### Task instructions
Taking the line that contains "Instruction: Select the tilia-platyphyllos-orebro" as the first, copy each line exactly up to and including the last line below.

### Record extracts
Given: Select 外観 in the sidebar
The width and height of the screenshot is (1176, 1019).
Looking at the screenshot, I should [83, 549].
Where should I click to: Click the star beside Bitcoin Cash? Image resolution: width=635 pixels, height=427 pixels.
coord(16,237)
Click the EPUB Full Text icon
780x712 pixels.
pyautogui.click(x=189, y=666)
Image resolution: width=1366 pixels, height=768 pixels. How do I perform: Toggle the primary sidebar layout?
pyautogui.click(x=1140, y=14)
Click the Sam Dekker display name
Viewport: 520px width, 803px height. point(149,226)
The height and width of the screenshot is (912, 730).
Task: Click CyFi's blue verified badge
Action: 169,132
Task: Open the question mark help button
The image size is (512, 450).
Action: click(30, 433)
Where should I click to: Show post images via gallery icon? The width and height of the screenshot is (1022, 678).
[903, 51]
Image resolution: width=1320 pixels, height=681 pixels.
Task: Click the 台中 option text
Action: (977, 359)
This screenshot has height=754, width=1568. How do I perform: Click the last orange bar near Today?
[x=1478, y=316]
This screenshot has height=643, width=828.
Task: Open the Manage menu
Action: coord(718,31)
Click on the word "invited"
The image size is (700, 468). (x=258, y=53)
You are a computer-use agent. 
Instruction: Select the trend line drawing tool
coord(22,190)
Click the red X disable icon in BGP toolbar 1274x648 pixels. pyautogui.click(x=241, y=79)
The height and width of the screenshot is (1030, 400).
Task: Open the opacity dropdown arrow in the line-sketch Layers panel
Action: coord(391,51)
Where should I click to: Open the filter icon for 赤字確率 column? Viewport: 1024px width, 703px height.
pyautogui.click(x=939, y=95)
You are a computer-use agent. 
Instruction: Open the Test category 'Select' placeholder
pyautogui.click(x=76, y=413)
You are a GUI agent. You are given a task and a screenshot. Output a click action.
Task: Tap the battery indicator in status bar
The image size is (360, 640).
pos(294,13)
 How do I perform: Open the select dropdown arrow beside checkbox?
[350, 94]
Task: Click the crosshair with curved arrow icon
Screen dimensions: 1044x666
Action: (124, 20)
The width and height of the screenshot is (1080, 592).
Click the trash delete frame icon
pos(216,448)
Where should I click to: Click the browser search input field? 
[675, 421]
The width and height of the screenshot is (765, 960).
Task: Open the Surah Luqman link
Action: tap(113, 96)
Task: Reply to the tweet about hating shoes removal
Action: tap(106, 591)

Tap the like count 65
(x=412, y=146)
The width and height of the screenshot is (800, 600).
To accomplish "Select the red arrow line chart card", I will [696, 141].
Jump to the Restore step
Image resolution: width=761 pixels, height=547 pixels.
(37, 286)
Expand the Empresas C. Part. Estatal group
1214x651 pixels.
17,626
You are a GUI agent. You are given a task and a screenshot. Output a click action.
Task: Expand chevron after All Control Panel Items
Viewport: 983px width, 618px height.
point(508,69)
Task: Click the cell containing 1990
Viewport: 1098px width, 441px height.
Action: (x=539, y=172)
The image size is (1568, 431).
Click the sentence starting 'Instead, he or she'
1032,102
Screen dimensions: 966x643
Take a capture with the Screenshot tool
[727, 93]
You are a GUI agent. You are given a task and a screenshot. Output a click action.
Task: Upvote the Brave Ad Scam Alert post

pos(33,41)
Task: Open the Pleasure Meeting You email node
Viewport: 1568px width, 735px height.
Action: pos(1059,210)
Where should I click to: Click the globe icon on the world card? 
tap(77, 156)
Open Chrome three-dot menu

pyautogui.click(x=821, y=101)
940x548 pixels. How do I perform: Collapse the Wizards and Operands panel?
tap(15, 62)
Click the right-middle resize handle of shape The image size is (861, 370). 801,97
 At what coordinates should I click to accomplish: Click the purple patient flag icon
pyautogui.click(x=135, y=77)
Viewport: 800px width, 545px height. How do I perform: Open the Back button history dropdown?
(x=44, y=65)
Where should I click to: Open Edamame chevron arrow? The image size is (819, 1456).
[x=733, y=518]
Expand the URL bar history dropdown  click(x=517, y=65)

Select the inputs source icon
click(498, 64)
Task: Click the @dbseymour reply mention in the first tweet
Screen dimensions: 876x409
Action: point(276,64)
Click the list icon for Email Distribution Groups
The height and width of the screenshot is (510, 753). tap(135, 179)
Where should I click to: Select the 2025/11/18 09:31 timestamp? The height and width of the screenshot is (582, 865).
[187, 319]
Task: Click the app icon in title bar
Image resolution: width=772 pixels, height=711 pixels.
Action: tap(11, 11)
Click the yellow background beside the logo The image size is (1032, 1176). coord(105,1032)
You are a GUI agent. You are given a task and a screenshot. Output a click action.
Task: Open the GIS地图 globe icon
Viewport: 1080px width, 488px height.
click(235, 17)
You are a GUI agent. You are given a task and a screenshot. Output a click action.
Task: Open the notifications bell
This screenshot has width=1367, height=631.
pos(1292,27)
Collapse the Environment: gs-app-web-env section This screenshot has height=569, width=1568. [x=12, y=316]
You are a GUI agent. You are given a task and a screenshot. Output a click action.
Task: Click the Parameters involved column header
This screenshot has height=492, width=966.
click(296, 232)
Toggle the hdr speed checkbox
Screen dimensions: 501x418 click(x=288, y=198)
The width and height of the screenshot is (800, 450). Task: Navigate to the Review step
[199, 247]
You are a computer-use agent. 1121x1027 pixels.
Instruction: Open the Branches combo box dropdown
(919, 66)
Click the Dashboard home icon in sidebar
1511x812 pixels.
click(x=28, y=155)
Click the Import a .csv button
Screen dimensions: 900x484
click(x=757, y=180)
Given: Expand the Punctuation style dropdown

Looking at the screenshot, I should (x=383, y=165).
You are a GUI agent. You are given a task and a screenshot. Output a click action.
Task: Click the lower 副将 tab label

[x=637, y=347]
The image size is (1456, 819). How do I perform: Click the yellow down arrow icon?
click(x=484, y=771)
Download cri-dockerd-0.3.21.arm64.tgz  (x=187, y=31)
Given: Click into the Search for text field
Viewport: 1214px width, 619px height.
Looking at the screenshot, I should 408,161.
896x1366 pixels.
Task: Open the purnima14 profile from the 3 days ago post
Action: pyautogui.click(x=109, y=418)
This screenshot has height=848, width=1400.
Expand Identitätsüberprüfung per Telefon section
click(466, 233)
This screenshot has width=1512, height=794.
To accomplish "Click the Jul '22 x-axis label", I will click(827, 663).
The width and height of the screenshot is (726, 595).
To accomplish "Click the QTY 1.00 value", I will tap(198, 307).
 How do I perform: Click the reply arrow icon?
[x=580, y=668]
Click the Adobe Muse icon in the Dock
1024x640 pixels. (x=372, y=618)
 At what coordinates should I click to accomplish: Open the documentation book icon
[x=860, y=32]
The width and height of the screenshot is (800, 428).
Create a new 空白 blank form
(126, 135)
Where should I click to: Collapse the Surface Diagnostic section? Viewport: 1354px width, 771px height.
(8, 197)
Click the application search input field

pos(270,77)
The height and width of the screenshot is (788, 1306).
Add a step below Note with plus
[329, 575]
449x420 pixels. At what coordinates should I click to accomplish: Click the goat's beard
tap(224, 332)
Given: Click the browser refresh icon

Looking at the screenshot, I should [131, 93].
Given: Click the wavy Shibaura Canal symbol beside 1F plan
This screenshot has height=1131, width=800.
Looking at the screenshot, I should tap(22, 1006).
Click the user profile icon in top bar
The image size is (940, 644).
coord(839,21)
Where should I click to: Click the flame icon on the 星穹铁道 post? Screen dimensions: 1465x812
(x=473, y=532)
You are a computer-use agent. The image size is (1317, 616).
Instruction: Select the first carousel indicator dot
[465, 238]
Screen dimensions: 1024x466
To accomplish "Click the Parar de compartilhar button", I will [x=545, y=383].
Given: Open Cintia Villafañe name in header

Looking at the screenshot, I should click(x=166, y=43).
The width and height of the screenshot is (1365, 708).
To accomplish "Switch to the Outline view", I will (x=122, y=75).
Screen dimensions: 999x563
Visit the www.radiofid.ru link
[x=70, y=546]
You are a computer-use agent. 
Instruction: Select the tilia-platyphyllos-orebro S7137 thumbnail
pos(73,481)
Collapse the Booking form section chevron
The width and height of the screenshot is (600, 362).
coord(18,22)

### Answer section
Instruction: Select the tilia-platyphyllos-orebro S7137 thumbnail
pos(73,481)
Collapse the Booking form section chevron
The width and height of the screenshot is (600, 362).
coord(18,22)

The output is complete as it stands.